In my next yoga class, I projected my voice, was able to speak with authority, and I even went bold and did a crazy variation of goddess pose, inspired by a girl in my kids yoga workshop. And I made everyone sit in goddess while I told the story of how I was inspired to create this crazy arm flow for the pose (their quads are thanking me now). I stuttered, I mumbled an aside of how “you all might hate this next pose..,” but I still did it. Hopefully, I will do it another time without all the verbal crutches and “sorry, sorry, sorries.” I’m still trying to learn Marmion’s lesson about fear. Thanks for your patience while I get there.
Look what my mom and I made yesterday! I want to eat him up!
We struggled some with the construction which is why it looks like he has a buzz hair cut. But considering my mom and I have no experience making stuffed animals (though my mom is very good with sewing clothes), this prototype didn’t turn out as badly as I thought it would. He’s pretty cute! I have no sewing experience, so I ended up making a bad choice with the white fabric (upon further research I think fleece would’ve been a better and sturdier choice).
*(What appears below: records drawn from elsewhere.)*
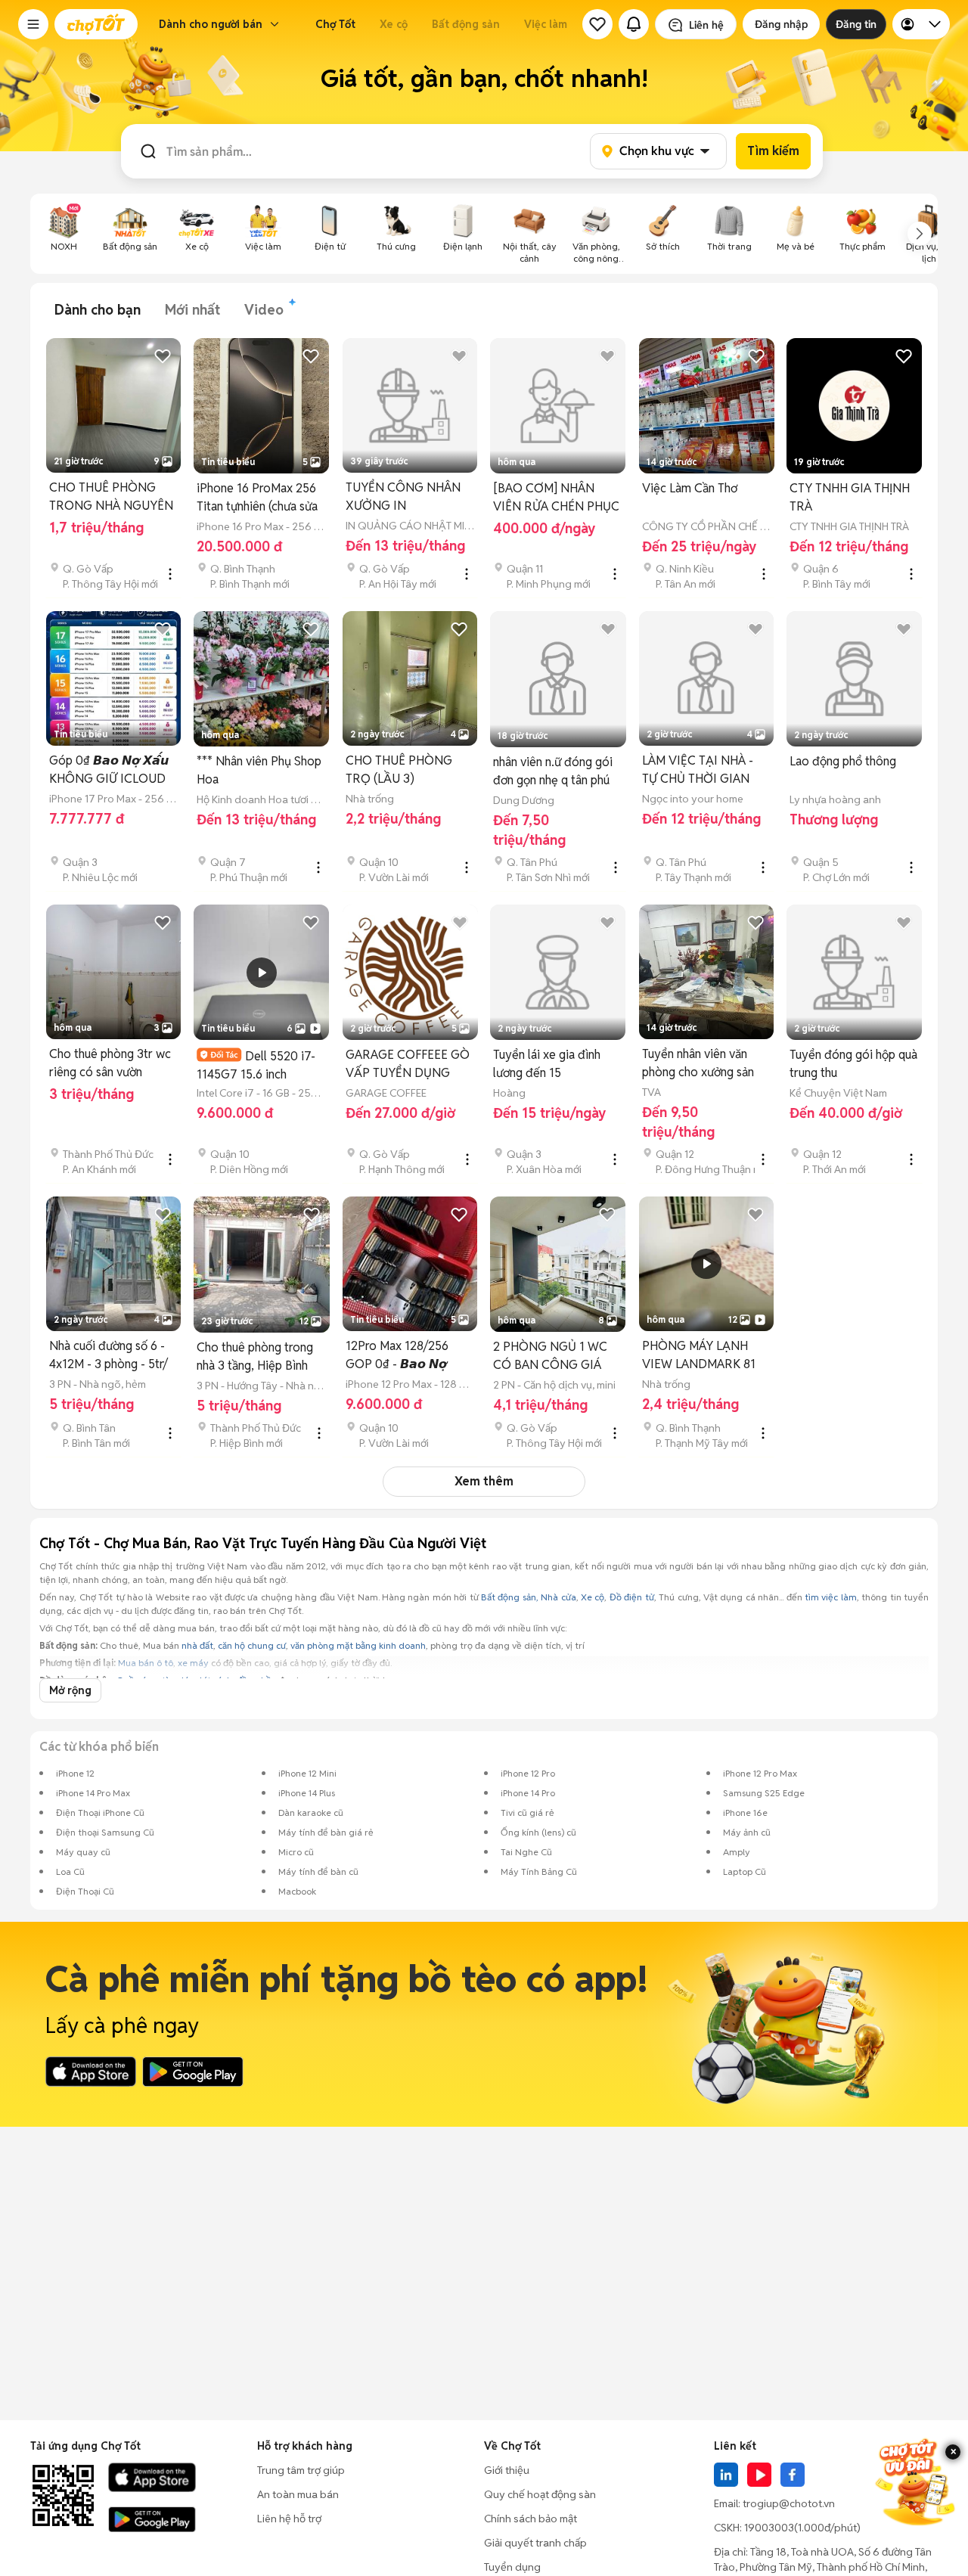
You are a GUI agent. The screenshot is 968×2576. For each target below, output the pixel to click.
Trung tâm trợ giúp (301, 2470)
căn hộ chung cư (252, 1645)
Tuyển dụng (512, 2567)
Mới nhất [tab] (192, 309)
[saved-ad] (597, 24)
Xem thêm (484, 1481)
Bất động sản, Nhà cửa (528, 1597)
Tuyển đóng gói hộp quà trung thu (853, 1064)
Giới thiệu (506, 2470)
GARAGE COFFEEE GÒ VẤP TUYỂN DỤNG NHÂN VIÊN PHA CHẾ (408, 1064)
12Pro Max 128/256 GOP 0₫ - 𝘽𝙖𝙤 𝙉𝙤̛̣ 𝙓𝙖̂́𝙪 (397, 1355)
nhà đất (197, 1645)
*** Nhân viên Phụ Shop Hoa (259, 770)
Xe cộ (394, 24)
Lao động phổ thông (843, 761)
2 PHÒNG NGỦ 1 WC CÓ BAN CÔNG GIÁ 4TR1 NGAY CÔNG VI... (556, 1356)
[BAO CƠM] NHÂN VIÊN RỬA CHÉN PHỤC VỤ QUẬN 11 (556, 498)
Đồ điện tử (632, 1597)
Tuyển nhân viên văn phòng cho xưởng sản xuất (698, 1064)
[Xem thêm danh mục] (920, 234)
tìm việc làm (831, 1597)
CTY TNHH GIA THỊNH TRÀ (850, 497)
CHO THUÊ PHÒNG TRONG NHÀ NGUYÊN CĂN (111, 497)
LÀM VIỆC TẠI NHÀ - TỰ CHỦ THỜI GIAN (697, 770)
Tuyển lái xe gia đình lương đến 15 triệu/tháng (546, 1064)
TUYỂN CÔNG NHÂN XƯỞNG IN (403, 497)
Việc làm (545, 24)
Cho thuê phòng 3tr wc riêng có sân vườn (110, 1063)
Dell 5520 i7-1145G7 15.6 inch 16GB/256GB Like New (258, 1065)
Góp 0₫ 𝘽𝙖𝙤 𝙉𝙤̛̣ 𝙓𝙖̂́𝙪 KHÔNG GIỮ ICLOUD (109, 770)
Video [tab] (264, 309)
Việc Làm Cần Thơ (689, 488)
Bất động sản (466, 24)
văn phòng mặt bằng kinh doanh (358, 1645)
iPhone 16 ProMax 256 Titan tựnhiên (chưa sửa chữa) (257, 498)
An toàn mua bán (298, 2494)
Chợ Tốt (335, 24)
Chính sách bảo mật (530, 2518)
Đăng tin (856, 24)
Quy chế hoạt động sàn (540, 2494)
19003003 (769, 2527)
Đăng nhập (781, 24)
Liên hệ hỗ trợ (289, 2518)
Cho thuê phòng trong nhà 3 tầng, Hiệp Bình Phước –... (255, 1357)
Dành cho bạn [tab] (97, 309)
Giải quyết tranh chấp (535, 2543)
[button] (33, 24)
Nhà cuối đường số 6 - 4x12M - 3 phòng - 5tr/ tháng (108, 1355)
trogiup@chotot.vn (789, 2503)
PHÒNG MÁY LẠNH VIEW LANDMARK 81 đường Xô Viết (698, 1355)
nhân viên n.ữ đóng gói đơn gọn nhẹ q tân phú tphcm (553, 772)
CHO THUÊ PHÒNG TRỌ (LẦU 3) (399, 770)
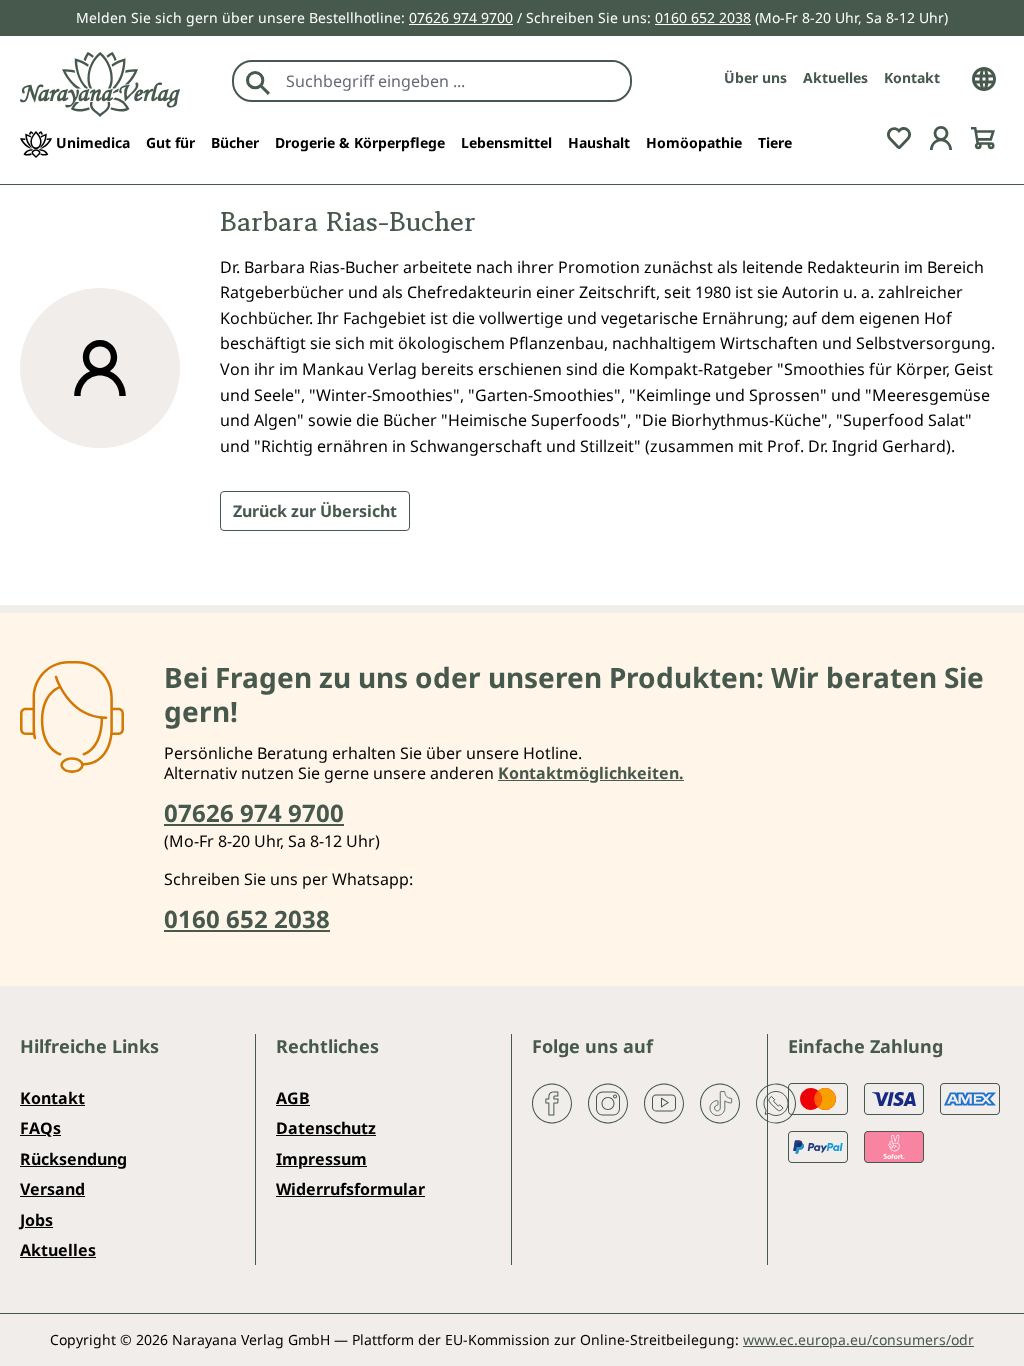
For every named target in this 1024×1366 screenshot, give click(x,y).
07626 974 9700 (461, 17)
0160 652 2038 (703, 17)
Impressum (321, 1159)
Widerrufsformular (350, 1189)
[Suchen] (258, 81)
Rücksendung (73, 1159)
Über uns (755, 77)
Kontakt (912, 77)
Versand (52, 1189)
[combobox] (453, 81)
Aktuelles (835, 77)
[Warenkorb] (983, 137)
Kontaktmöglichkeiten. (591, 773)
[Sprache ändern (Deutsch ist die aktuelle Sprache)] (984, 77)
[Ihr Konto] (941, 137)
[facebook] (552, 1102)
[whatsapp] (776, 1102)
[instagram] (608, 1102)
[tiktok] (720, 1102)
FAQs (40, 1128)
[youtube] (664, 1102)
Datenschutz (326, 1128)
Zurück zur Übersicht (315, 511)
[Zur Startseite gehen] (100, 84)
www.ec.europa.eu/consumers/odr (858, 1339)
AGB (293, 1098)
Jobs (36, 1220)
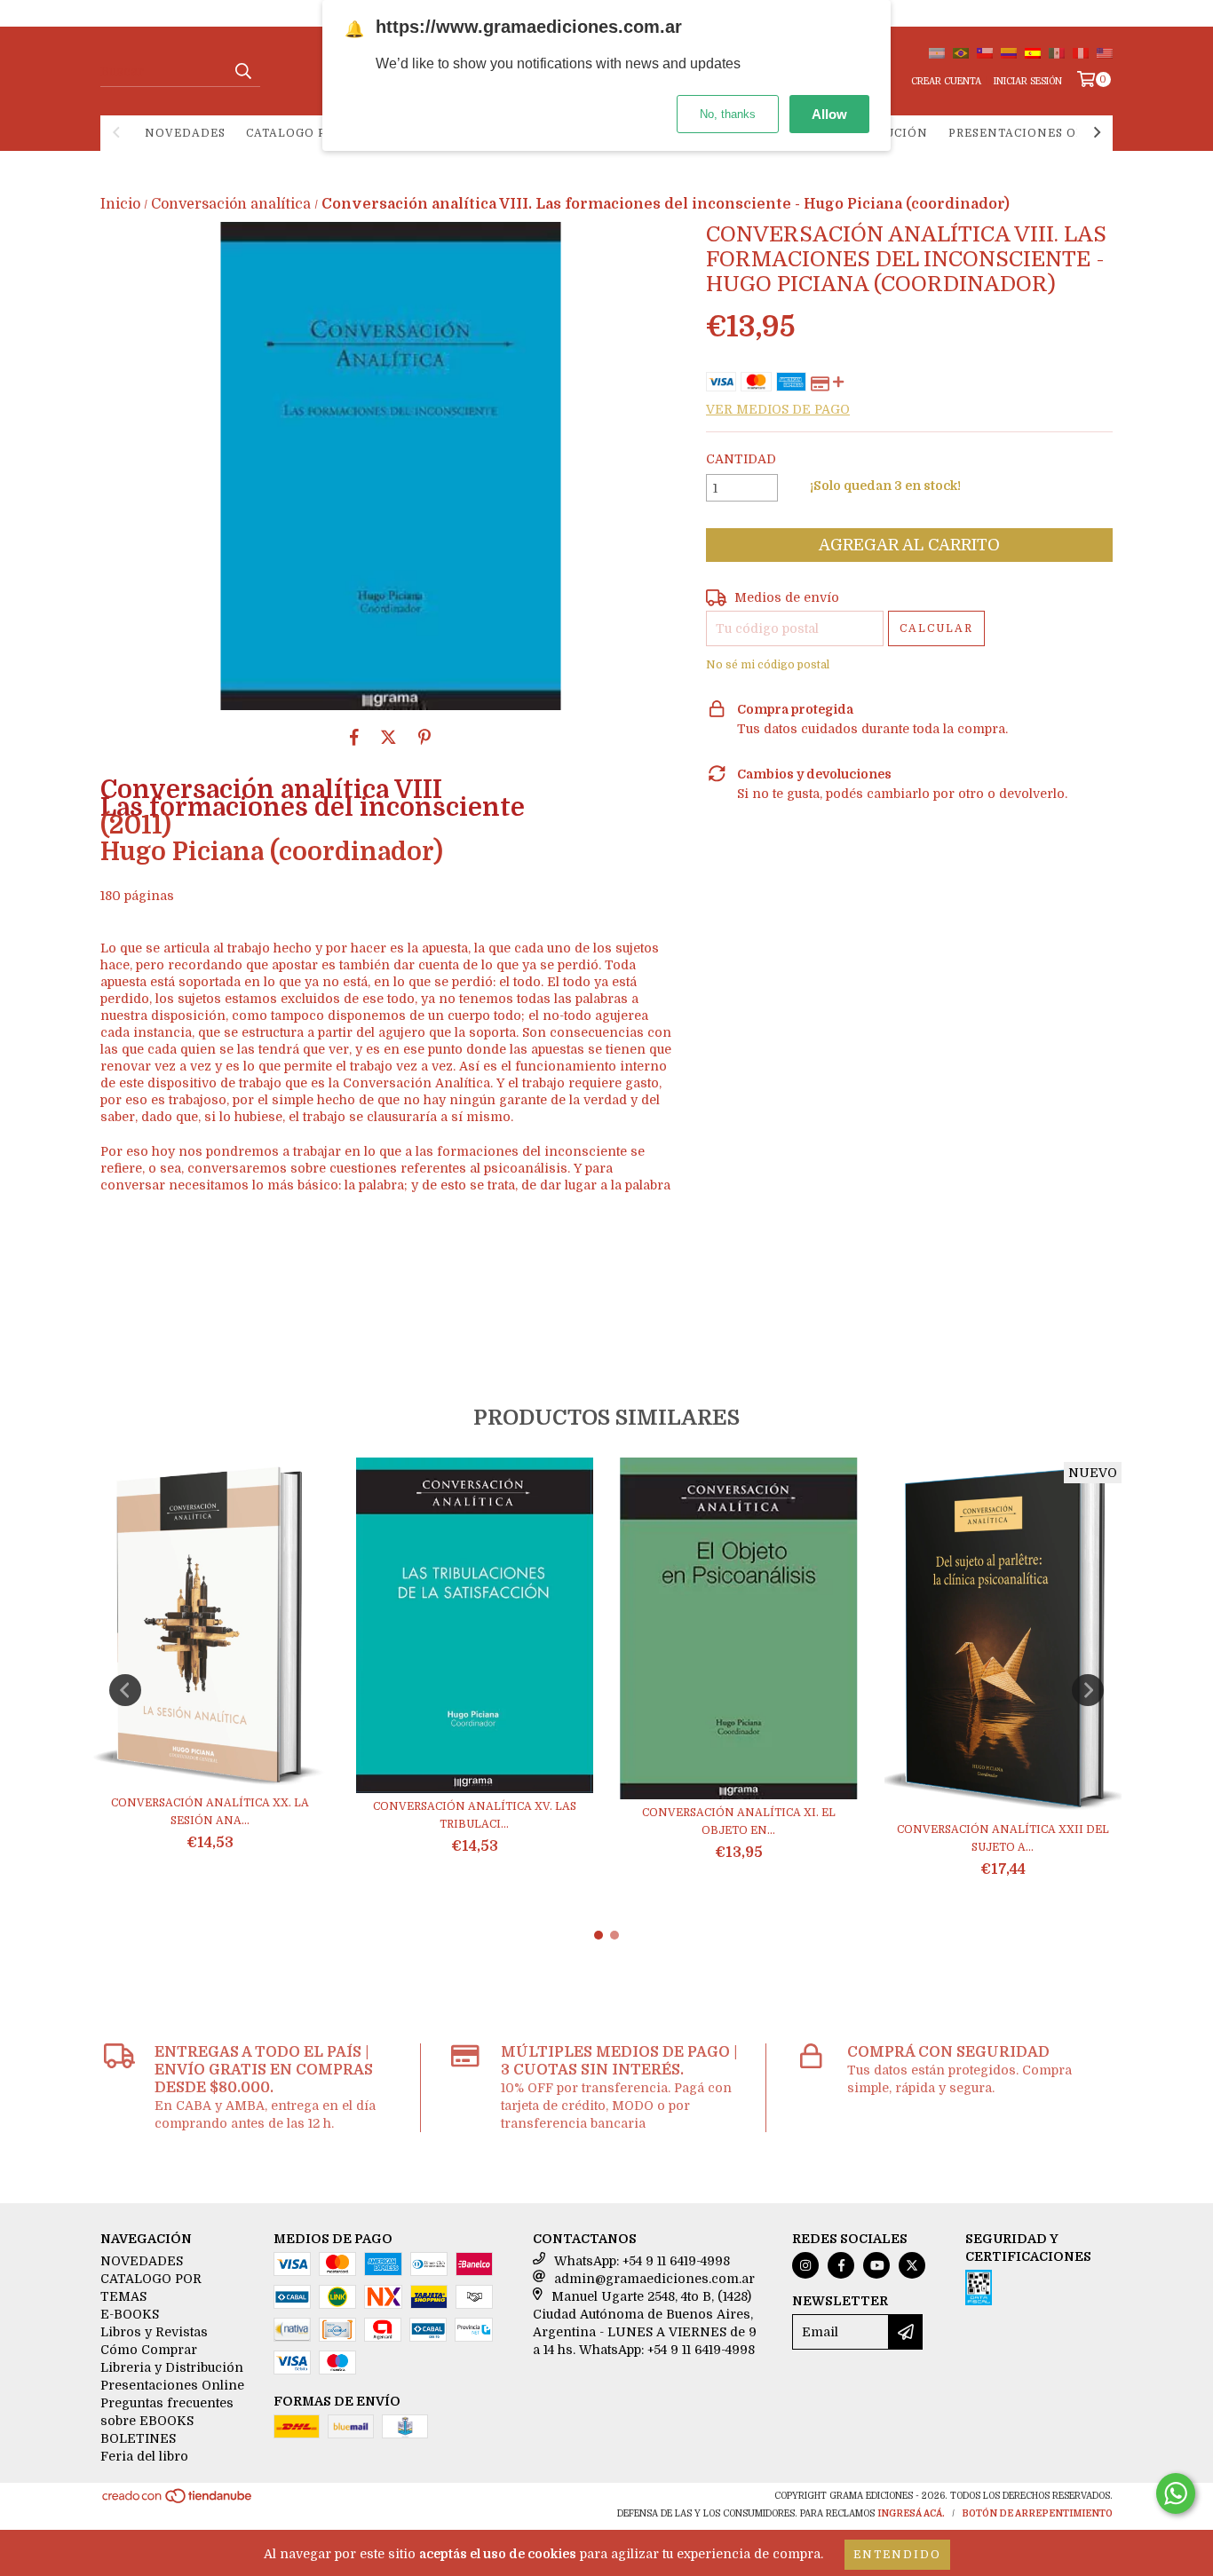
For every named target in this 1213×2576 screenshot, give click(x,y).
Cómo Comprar (148, 2350)
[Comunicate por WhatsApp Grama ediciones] (1175, 2493)
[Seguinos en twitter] (912, 2265)
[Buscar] (242, 71)
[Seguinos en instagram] (805, 2265)
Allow (829, 114)
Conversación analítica (231, 204)
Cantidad (741, 459)
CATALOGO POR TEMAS (318, 133)
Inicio (120, 204)
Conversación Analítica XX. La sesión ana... (210, 1812)
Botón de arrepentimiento (1037, 2513)
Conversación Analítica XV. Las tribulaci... (474, 1815)
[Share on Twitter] (388, 737)
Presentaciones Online (1033, 133)
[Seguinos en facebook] (841, 2265)
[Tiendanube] (178, 2502)
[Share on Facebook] (354, 737)
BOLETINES (138, 2438)
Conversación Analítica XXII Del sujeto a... (1003, 1838)
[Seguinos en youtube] (876, 2265)
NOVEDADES (185, 133)
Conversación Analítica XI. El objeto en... (739, 1821)
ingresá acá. (911, 2513)
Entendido (897, 2554)
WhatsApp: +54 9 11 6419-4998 (642, 2261)
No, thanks (728, 114)
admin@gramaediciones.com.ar (654, 2279)
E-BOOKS (129, 2314)
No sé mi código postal (767, 665)
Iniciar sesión (1028, 81)
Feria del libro (144, 2456)
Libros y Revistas (154, 2332)
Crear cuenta (946, 81)
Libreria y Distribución (171, 2367)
We will try again with some major changes. I’m thinking no arms and legs next time, just a marshmallow with eyes? As you can see, we didn’t attempt the hands and feet because of how difficult that white fabric was to work with.
I wanted to make a Marmion doll because many children’s authors advise having a prop for school readings. For many reasons I won’t get into, we weren’t able to make one in time for my readings at AUCP and James River Elementary. Judging from the comments and questions I got from the first graders at James River, I think a Marmion doll would be a big hit! (They also asked if there’s a Marmion video game… any freelance app developers interested in contacting me about that??)